I. Abstract
The negative impacts of existing mechanical keystroke keyboards on people's lives are gradually becoming apparent. New contactless keyboards, on the other hand, can improve people's quality of life. Therefore, the development of such keyboards is of considerable value.
This design uses the Microchip PIC32MX460F512L high-performance MIPS core MCU—the Cerebot32MX4Board—as the main control board, and employs LEDs as one of the core components due to their inexpensive nature and wide range of applications. LEDs serve as both sensing devices and light sources, offering numerous practical and commercial advantages such as aesthetics and a professional appearance. Therefore, this project was designed.
Selection of two sensors
2.1 Selection of Several Sensors
① Photodiode
It features low price and high accuracy. However, it lacks recognition capabilities at night.

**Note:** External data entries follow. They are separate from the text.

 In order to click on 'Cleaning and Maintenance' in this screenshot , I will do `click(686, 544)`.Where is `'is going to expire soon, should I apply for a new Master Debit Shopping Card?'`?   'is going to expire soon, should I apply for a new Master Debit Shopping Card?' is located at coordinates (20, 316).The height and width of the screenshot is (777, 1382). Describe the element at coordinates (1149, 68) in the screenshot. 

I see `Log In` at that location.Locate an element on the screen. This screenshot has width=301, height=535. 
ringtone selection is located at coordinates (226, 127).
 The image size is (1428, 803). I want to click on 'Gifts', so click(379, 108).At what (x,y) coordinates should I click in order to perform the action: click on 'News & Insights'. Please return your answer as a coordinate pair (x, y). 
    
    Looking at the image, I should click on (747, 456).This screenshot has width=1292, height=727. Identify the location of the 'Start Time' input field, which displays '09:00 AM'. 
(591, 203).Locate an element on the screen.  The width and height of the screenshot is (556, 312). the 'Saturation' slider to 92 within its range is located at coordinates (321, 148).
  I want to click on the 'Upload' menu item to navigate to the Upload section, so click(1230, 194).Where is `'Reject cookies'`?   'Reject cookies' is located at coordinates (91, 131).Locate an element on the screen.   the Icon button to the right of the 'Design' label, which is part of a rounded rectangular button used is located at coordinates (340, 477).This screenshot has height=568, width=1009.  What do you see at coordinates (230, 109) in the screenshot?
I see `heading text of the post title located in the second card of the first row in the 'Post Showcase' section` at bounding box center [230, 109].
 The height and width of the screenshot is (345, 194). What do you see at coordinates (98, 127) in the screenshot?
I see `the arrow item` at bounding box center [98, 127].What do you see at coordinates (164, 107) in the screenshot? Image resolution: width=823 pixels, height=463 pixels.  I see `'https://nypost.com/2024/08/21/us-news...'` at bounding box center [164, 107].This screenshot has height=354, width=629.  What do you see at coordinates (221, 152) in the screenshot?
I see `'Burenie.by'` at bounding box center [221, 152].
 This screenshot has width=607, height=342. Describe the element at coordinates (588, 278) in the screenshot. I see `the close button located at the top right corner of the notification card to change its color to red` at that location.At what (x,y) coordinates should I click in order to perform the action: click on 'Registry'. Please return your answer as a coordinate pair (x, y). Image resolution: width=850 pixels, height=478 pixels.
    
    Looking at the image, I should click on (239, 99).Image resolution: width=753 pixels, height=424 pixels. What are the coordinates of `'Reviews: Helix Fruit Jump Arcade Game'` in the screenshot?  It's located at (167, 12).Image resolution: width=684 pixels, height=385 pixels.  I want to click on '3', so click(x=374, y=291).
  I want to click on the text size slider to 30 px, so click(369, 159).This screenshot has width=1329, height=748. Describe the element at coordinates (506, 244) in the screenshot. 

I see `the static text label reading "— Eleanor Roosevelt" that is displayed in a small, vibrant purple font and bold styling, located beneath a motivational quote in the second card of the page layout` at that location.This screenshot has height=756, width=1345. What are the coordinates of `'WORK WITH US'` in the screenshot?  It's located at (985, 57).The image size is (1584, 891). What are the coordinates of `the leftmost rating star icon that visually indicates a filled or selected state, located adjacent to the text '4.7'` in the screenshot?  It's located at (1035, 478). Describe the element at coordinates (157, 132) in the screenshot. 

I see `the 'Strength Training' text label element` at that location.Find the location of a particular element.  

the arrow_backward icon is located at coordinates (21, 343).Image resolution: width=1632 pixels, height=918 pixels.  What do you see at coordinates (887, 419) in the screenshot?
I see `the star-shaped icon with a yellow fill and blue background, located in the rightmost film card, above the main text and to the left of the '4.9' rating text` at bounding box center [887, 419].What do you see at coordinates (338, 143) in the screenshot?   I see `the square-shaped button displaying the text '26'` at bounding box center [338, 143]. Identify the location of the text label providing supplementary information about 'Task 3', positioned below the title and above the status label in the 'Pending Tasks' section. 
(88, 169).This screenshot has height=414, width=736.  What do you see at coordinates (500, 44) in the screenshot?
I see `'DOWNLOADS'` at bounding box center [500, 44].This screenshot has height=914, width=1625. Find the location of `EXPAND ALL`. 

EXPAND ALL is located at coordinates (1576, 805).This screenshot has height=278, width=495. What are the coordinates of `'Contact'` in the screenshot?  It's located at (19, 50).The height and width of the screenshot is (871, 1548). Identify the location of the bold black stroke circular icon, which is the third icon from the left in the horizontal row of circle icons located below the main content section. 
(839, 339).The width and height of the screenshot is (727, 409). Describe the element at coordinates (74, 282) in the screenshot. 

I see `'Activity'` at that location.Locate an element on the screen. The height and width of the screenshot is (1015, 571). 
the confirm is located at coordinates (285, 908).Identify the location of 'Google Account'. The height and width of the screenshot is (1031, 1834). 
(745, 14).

This sensor is inexpensive and highly sensitive to ambient light. It requires light to function. However, it is ineffective as a keyboard sensor in low-light conditions.
③ Proximity sensor
This sensor has excellent recognition capabilities and a long sensing distance. However, it is relatively expensive, resulting in higher costs.
④ Infrared transceiver integrated sensor
This sensor element integrates transmitting and receiving for convenience. However, it is relatively more expensive than LEDs, and its power consumption is also slightly higher.
⑤ Light Emitting Diode (LED)
This device can sense light and has the ability to identify objects within a certain distance, making it suitable for use on keyboards. It also has an luminous effect, providing some illumination in the dark.
2.2 Selection of Light Emitting Diodes
To achieve the desired effect, a light-emitting diode (LED) is selected as the sensor. Red LEDs are preferred, as while LEDs can sense light, their range is short. Based on the characteristics of light energy and reflection, infrared light transmits energy best; therefore, in the visible light band, red LEDs are the first choice.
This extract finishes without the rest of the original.